Diesel Engine Factory (Rīgas Dīzeļs ĢD)
Originally built in the early 20th century and expanded during the 1950s-60s, this complex was central to Latvia’s Soviet industrial network. The massive edifice features minimal ornamentation but a surprisingly intricate structure, with diagonals and overhangs breaking up the rectilinear grid, and an entry tunnel, added later, that could generously be called an architectural oddity. Today, parts of the site are abandoned while others are still in use, with its overall shell largely intact but deteriorating.



World Trading Center (Pasaules tirdzniecības centrs)
Begun in the late 1980s, this unfinished high-rise was meant to integrate Soviet Latvia into global commerce. The unique three-winged concrete and steel structure, planned at 30 stories, was never completed after independence. While its rectilinear frame and stripped-down facade reflect international ambitions, it lacked the national identity of projects such as the National Library (see below), and now stands abandoned behind a makeshift chain-link fence.




Latvian National Library (Latvijas Nacionālā bibliotēka / “Castle of Light”)
Designed in 1989 by Gunnar Birkerts, delayed by the historical events of that year, and finally completed in 2014, the library bridges Soviet-era planning and national revival. Its angular glass and steel form draws from Latvian folklore and late modernist design, referencing the folk myth of a glass mountain. Though realized post-independence, it is a triumph of monumentality both from outside and from within, where from the massive atrium one can see a multi-story bookshelf rising to the heights (aided by some strategically-placed mirrors).



Dailes Theatre (Dailes teātris)
Built in 1976 by Māris Gaiļis and Martins Krūmiņš, the Dailes Theatre has hosted experimental and forward-thinking work for half a century, spanning the fall of the USSR and continuing today. Its raw concrete, dark brick, and large glass panels are functionality writ large, but the massive semi-abstract sculpture that sits atop the building is reminiscent of the transcendental socialist bas-reliefs near Alexanderplatz in Berlin.

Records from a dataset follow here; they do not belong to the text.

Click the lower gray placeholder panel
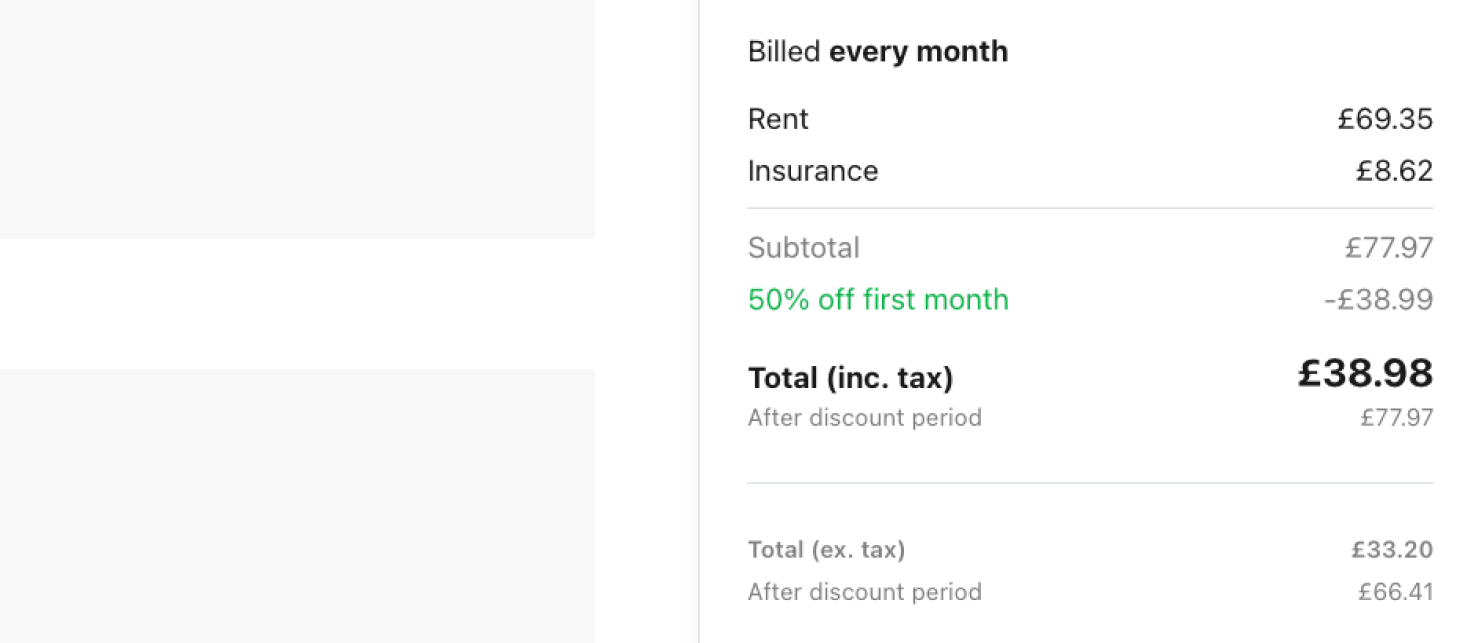1480x643 pixels. (297, 506)
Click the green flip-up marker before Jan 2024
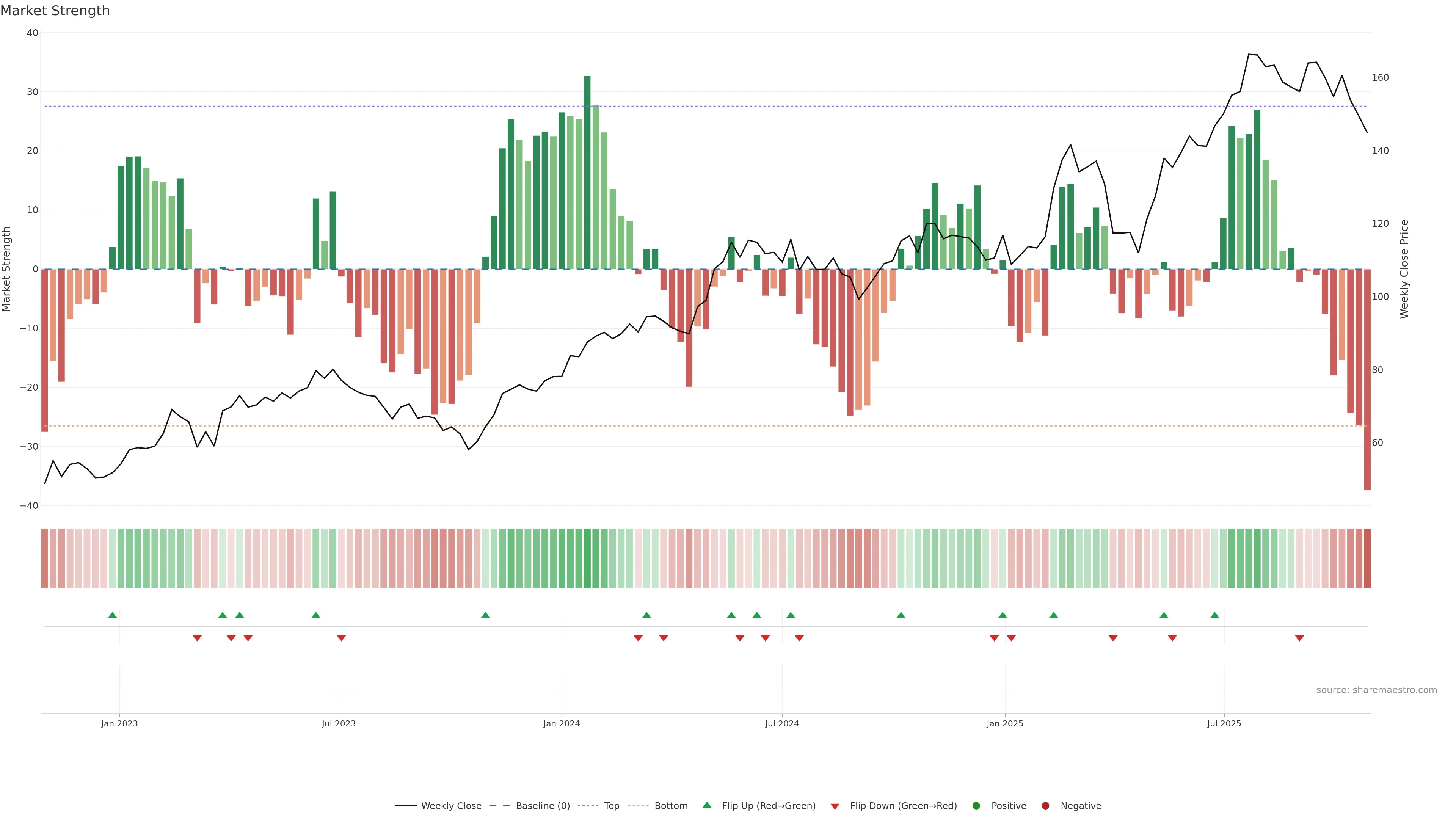Viewport: 1456px width, 819px height. (485, 615)
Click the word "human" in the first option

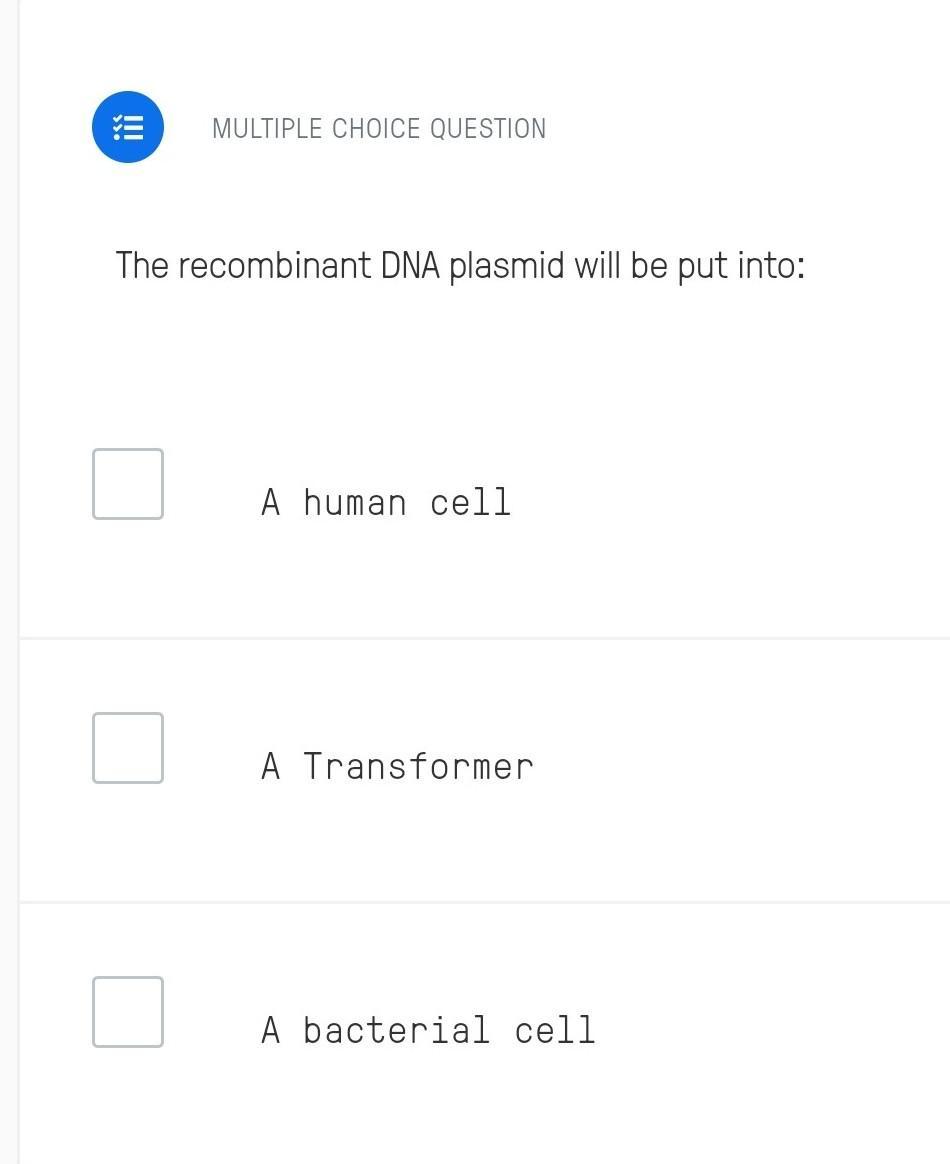354,502
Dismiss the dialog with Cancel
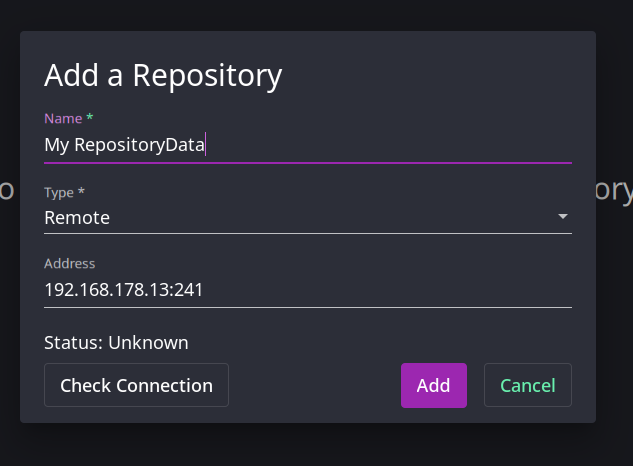The height and width of the screenshot is (466, 633). [x=528, y=385]
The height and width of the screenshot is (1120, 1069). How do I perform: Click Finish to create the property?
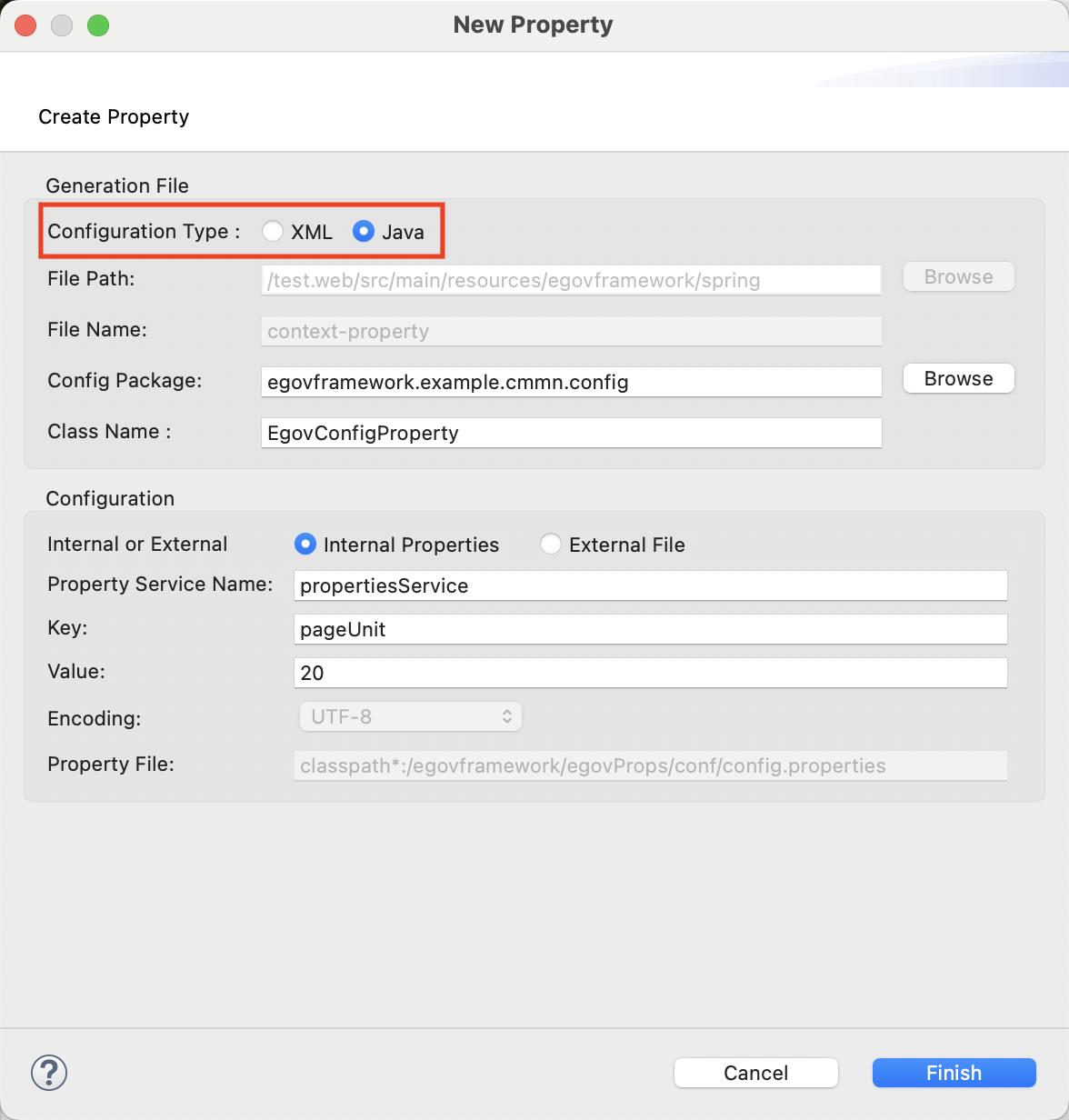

Museum of the Occupation of Latvia (Latvijas Okupācijas muzejs)
Originally opened in 1970 as a Soviet military museum, this dark concrete structure was later repurposed to document Latvia’s 20th-century occupations. The dark, gridlike, sober patterning of its multi-sided facade is both a remnant of the Soviet era and a persistent representation of its rigidity; the building itself fitting its theme by feeling bound by its own surfaces.